··· Information ···

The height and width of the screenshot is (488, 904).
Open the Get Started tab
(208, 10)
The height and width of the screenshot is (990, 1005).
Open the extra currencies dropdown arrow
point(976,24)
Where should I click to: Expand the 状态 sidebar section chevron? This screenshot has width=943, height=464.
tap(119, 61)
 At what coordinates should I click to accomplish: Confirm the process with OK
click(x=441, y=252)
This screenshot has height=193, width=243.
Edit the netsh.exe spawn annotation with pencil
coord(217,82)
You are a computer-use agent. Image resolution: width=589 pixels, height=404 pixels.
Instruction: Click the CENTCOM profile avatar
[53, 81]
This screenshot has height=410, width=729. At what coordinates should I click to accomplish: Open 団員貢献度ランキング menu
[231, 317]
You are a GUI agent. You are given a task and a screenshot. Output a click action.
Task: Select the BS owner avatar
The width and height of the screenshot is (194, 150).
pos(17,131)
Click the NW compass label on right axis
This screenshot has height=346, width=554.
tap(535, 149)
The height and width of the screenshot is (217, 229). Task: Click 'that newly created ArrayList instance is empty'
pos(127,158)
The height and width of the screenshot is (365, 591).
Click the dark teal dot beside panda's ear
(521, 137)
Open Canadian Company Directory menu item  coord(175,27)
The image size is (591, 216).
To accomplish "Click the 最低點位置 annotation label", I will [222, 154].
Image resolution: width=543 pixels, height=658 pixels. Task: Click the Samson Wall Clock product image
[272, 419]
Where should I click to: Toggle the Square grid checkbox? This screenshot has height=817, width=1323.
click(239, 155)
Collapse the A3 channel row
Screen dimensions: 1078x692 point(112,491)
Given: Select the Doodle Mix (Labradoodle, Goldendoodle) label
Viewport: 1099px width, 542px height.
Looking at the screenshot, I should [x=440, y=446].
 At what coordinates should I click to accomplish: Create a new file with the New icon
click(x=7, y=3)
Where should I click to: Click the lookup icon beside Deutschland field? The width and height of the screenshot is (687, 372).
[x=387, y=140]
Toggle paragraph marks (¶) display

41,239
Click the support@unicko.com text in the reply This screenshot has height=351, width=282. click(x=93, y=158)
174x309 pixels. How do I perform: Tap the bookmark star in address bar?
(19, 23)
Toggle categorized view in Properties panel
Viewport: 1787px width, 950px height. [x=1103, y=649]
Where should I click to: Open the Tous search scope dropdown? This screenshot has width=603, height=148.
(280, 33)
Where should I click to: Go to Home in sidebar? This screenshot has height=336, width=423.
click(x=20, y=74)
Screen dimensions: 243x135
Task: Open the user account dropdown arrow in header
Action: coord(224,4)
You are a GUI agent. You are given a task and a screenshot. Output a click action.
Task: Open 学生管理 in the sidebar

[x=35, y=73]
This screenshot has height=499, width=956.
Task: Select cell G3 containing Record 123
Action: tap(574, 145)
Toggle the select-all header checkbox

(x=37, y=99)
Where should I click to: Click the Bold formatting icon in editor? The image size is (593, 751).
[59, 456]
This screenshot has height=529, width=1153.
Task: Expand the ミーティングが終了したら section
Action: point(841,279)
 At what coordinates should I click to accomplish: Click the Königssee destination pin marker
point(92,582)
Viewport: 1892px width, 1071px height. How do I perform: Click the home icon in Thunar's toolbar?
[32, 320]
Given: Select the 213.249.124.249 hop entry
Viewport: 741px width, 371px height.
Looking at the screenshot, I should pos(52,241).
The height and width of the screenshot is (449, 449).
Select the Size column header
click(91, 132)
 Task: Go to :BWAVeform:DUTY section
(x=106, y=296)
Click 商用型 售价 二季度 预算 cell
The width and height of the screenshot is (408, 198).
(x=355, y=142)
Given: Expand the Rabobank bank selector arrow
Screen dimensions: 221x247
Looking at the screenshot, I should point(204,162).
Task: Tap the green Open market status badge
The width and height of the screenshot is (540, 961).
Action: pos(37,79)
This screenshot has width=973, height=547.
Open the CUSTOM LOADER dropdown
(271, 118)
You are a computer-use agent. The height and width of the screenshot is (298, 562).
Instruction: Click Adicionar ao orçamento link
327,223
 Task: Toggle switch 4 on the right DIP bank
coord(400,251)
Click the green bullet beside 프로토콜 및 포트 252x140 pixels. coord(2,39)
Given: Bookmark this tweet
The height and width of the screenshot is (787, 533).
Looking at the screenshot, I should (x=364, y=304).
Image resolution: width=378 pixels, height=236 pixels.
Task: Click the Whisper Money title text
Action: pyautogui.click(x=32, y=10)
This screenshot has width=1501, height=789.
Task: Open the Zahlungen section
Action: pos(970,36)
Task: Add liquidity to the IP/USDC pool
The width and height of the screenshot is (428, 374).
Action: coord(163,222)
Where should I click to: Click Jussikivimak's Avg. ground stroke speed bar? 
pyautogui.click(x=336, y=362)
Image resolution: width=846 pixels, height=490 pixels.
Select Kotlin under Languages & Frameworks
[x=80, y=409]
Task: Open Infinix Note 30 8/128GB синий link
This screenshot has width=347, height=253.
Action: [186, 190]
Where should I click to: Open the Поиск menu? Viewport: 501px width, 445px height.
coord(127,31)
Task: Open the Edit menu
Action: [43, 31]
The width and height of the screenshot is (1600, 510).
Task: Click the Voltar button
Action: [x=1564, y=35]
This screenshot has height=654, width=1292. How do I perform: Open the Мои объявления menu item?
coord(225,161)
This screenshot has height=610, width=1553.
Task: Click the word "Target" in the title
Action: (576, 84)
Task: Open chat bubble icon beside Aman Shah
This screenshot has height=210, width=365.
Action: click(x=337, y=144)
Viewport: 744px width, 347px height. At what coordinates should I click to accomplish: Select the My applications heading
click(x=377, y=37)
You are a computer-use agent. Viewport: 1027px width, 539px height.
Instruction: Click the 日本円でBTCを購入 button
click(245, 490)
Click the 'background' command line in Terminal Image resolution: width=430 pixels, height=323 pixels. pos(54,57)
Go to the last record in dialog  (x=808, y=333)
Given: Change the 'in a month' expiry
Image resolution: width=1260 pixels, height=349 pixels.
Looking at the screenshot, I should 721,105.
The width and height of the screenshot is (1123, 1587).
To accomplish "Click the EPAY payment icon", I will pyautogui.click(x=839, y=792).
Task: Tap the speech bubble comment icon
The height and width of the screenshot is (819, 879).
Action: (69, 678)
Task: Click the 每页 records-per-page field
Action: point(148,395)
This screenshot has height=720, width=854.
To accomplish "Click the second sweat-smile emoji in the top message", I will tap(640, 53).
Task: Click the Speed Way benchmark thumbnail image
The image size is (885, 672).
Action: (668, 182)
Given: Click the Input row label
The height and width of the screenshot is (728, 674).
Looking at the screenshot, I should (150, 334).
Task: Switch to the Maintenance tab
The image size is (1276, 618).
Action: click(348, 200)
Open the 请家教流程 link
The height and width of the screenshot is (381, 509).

···

Problem details:
Go to the line in the material above that contains "This screenshot has height=654, width=1292." and copy exactly from there through the line that contains "This screenshot has height=720, width=854.", stopping after it.

Answer:
This screenshot has height=654, width=1292. How do I perform: Open the Мои объявления menu item?
coord(225,161)
This screenshot has height=610, width=1553.
Task: Click the word "Target" in the title
Action: (576, 84)
Task: Open chat bubble icon beside Aman Shah
This screenshot has height=210, width=365.
Action: click(x=337, y=144)
Viewport: 744px width, 347px height. At what coordinates should I click to accomplish: Select the My applications heading
click(x=377, y=37)
You are a computer-use agent. Viewport: 1027px width, 539px height.
Instruction: Click the 日本円でBTCを購入 button
click(245, 490)
Click the 'background' command line in Terminal Image resolution: width=430 pixels, height=323 pixels. pos(54,57)
Go to the last record in dialog  (x=808, y=333)
Given: Change the 'in a month' expiry
Image resolution: width=1260 pixels, height=349 pixels.
Looking at the screenshot, I should 721,105.
The width and height of the screenshot is (1123, 1587).
To accomplish "Click the EPAY payment icon", I will pyautogui.click(x=839, y=792).
Task: Tap the speech bubble comment icon
The height and width of the screenshot is (819, 879).
Action: (69, 678)
Task: Click the 每页 records-per-page field
Action: point(148,395)
This screenshot has height=720, width=854.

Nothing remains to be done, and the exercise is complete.